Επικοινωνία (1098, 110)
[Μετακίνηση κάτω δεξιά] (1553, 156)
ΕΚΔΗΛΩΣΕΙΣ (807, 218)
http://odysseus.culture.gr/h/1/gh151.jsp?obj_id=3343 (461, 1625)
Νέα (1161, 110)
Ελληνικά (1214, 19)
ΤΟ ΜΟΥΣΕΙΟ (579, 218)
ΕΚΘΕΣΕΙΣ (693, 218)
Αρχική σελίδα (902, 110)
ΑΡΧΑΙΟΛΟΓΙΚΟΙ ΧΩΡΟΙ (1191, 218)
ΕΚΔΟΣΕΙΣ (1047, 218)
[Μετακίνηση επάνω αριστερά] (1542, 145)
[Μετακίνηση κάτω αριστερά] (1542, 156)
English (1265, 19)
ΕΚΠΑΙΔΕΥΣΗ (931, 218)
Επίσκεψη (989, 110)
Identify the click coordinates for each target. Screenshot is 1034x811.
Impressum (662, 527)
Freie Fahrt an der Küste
........
Task: Can you locate every line in the entries above that contains the word "αριστερά" and copy each of those lines?

Exercise output:
[Μετακίνηση επάνω αριστερά] (1542, 145)
[Μετακίνηση κάτω αριστερά] (1542, 156)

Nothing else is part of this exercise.